Problem description -
Each entry that follows should be retyped in full and exactly.

Stored data:

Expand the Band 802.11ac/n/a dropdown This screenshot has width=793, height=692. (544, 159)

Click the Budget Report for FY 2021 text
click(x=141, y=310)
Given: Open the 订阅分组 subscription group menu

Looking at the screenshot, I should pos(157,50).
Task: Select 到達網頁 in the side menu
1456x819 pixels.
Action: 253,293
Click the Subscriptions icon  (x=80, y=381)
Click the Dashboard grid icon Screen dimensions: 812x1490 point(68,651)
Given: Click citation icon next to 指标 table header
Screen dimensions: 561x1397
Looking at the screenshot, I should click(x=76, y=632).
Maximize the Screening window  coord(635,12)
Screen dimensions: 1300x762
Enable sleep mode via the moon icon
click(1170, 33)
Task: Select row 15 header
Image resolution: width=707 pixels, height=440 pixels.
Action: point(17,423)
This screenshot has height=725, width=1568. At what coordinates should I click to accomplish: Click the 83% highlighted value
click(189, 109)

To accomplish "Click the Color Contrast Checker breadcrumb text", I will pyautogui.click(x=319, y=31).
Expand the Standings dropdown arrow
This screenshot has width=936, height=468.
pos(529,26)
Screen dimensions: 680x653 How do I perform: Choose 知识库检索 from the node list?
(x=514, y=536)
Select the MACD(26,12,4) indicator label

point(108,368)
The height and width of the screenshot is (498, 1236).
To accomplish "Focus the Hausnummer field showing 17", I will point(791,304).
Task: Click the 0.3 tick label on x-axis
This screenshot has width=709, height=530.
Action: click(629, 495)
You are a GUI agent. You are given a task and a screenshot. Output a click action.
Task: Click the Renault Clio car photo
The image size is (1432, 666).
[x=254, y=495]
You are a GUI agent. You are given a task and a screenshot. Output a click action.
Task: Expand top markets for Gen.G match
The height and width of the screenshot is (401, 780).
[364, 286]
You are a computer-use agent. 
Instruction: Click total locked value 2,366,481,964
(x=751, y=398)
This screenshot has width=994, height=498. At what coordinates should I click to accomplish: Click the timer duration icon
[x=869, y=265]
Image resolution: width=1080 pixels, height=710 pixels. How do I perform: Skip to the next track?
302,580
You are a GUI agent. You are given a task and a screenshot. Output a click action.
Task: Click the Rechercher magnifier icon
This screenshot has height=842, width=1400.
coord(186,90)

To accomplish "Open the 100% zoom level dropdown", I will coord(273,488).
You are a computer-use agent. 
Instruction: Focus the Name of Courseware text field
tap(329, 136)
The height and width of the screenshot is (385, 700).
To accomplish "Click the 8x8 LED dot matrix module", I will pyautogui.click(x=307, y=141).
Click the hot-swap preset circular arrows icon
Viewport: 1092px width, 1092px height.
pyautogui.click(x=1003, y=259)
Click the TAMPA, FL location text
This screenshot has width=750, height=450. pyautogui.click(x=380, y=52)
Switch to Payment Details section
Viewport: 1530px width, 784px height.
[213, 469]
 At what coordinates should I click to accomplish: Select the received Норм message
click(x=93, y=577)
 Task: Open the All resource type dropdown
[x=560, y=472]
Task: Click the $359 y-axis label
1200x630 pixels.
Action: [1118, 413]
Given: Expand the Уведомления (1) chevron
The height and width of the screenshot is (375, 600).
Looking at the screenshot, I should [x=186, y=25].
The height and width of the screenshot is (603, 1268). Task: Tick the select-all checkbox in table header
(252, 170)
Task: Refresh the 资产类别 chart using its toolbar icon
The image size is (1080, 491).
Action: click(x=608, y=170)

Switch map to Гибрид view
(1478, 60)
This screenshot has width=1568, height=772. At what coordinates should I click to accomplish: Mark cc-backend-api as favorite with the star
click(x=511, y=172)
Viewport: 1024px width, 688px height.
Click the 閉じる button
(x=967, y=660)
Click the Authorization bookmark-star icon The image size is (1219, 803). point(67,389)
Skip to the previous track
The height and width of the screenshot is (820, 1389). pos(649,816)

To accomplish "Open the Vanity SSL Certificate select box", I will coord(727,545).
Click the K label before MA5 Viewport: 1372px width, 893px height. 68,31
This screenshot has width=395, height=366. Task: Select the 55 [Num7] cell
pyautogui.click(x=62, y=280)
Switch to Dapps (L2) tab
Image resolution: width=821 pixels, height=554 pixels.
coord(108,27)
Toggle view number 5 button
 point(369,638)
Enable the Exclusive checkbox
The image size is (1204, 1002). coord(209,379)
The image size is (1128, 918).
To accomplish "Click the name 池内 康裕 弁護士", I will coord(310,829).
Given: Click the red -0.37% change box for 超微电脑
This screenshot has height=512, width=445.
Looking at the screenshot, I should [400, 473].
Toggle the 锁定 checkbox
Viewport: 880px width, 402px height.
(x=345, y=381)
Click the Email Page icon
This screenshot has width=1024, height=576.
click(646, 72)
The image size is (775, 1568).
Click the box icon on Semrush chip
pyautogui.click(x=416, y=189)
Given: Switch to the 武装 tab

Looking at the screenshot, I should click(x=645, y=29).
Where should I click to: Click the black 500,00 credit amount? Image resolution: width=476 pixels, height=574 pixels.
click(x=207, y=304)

Written solution -
Expand the Band 802.11ac/n/a dropdown This screenshot has width=793, height=692. (544, 159)

Click the Budget Report for FY 2021 text
click(x=141, y=310)
Given: Open the 订阅分组 subscription group menu

Looking at the screenshot, I should pos(157,50).
Task: Select 到達網頁 in the side menu
1456x819 pixels.
Action: 253,293
Click the Subscriptions icon  (x=80, y=381)
Click the Dashboard grid icon Screen dimensions: 812x1490 point(68,651)
Given: Click citation icon next to 指标 table header
Screen dimensions: 561x1397
Looking at the screenshot, I should click(x=76, y=632).
Maximize the Screening window  coord(635,12)
Screen dimensions: 1300x762
Enable sleep mode via the moon icon
click(1170, 33)
Task: Select row 15 header
Image resolution: width=707 pixels, height=440 pixels.
Action: point(17,423)
This screenshot has height=725, width=1568. At what coordinates should I click to accomplish: Click the 83% highlighted value
click(189, 109)

To accomplish "Click the Color Contrast Checker breadcrumb text", I will pyautogui.click(x=319, y=31).
Expand the Standings dropdown arrow
This screenshot has width=936, height=468.
pos(529,26)
Screen dimensions: 680x653 How do I perform: Choose 知识库检索 from the node list?
(x=514, y=536)
Select the MACD(26,12,4) indicator label

point(108,368)
The height and width of the screenshot is (498, 1236).
To accomplish "Focus the Hausnummer field showing 17", I will point(791,304).
Task: Click the 0.3 tick label on x-axis
This screenshot has width=709, height=530.
Action: click(629, 495)
You are a GUI agent. You are given a task and a screenshot. Output a click action.
Task: Click the Renault Clio car photo
The image size is (1432, 666).
[x=254, y=495]
You are a GUI agent. You are given a task and a screenshot. Output a click action.
Task: Expand top markets for Gen.G match
The height and width of the screenshot is (401, 780).
[364, 286]
You are a computer-use agent. 
Instruction: Click total locked value 2,366,481,964
(x=751, y=398)
This screenshot has width=994, height=498. At what coordinates should I click to accomplish: Click the timer duration icon
[x=869, y=265]
Image resolution: width=1080 pixels, height=710 pixels. How do I perform: Skip to the next track?
302,580
You are a GUI agent. You are given a task and a screenshot. Output a click action.
Task: Click the Rechercher magnifier icon
This screenshot has height=842, width=1400.
coord(186,90)

To accomplish "Open the 100% zoom level dropdown", I will coord(273,488).
You are a computer-use agent. 
Instruction: Focus the Name of Courseware text field
tap(329, 136)
The height and width of the screenshot is (385, 700).
To accomplish "Click the 8x8 LED dot matrix module", I will pyautogui.click(x=307, y=141).
Click the hot-swap preset circular arrows icon
Viewport: 1092px width, 1092px height.
pyautogui.click(x=1003, y=259)
Click the TAMPA, FL location text
This screenshot has width=750, height=450. pyautogui.click(x=380, y=52)
Switch to Payment Details section
Viewport: 1530px width, 784px height.
[213, 469]
 At what coordinates should I click to accomplish: Select the received Норм message
click(x=93, y=577)
 Task: Open the All resource type dropdown
[x=560, y=472]
Task: Click the $359 y-axis label
1200x630 pixels.
Action: [1118, 413]
Given: Expand the Уведомления (1) chevron
The height and width of the screenshot is (375, 600).
Looking at the screenshot, I should [x=186, y=25].
The height and width of the screenshot is (603, 1268). Task: Tick the select-all checkbox in table header
(252, 170)
Task: Refresh the 资产类别 chart using its toolbar icon
The image size is (1080, 491).
Action: click(x=608, y=170)

Switch map to Гибрид view
(1478, 60)
This screenshot has width=1568, height=772. At what coordinates should I click to accomplish: Mark cc-backend-api as favorite with the star
click(x=511, y=172)
Viewport: 1024px width, 688px height.
Click the 閉じる button
(x=967, y=660)
Click the Authorization bookmark-star icon The image size is (1219, 803). point(67,389)
Skip to the previous track
The height and width of the screenshot is (820, 1389). pos(649,816)

To accomplish "Open the Vanity SSL Certificate select box", I will coord(727,545).
Click the K label before MA5 Viewport: 1372px width, 893px height. 68,31
This screenshot has width=395, height=366. Task: Select the 55 [Num7] cell
pyautogui.click(x=62, y=280)
Switch to Dapps (L2) tab
Image resolution: width=821 pixels, height=554 pixels.
coord(108,27)
Toggle view number 5 button
 point(369,638)
Enable the Exclusive checkbox
The image size is (1204, 1002). coord(209,379)
The image size is (1128, 918).
To accomplish "Click the name 池内 康裕 弁護士", I will coord(310,829).
Given: Click the red -0.37% change box for 超微电脑
This screenshot has height=512, width=445.
Looking at the screenshot, I should [400, 473].
Toggle the 锁定 checkbox
Viewport: 880px width, 402px height.
(x=345, y=381)
Click the Email Page icon
This screenshot has width=1024, height=576.
click(646, 72)
The image size is (775, 1568).
Click the box icon on Semrush chip
pyautogui.click(x=416, y=189)
Given: Switch to the 武装 tab

Looking at the screenshot, I should click(x=645, y=29).
Where should I click to: Click the black 500,00 credit amount? Image resolution: width=476 pixels, height=574 pixels.
click(x=207, y=304)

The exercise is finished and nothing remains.